Jens Härtel: "Wir haben ein unglaubliches Jahr erlebt",
unterstreicht der Vater des Erfolgs, der 46-jährige Trainer Jens Härtel. Zusammen mit dem jetzigen Augsburger Trainer Markus Weinzierl oder Roger Schmidt - Bayer Leverkusen – hat er 2011 die Fußball-Lizenz erworben.
"In dieser Liga sind wir gut angekommen, haben noch nie mit zwei Toren Unterschied verloren, die Spiele waren alle knapp. Das wir das so geschaffen haben, das haben uns wenige zugetraut und die Atmosphäre hilft uns natürlich. Diese Stadt, die lebt Fußball, die liebt Fußball. Und da macht es im Erfolgsfall sensationellen Spaß hier Teil dieser Geschichte zu sein."
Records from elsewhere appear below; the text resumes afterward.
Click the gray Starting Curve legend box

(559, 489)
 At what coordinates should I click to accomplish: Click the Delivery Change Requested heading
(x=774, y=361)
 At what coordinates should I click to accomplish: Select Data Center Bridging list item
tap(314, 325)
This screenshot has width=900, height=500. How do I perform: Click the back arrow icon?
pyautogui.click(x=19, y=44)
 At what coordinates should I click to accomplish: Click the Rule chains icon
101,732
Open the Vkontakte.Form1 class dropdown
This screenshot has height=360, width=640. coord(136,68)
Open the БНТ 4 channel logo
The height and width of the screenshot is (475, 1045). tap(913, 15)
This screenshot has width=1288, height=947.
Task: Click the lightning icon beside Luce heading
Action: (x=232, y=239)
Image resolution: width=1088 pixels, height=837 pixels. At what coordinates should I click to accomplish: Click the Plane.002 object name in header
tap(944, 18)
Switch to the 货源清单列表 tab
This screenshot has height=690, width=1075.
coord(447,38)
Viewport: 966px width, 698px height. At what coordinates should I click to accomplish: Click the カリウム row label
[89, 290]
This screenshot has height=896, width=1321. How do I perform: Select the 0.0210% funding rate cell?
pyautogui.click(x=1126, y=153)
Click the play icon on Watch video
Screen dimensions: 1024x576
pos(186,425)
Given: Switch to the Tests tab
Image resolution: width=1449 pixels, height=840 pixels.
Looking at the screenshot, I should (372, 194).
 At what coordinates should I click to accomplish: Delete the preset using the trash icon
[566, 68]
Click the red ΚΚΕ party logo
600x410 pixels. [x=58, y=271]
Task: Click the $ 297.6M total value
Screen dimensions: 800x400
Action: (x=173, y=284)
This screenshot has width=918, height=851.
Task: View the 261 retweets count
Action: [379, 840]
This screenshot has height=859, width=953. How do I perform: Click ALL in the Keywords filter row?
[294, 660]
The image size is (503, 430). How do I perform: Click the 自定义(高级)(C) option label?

3300 zahlende Mitglieder hat der Verein. Im Durchschnitt kommen knapp 18.000 in die 27.000 Zuschauer fassende und mit einer Rasenheizung ausgestatte Fußball-Arena. Aber von Europapokal-Abenden wagt nicht mal der kühnste Fan zu sprechen. Denn, so ehrlich muss man sein, wirklich wirtschaftlich konkurrenzfähig - ohne Großsponsor, mit derzeit über 50 Klein-Sponsoren - ist der 1. FC Magdeburg derzeit nicht.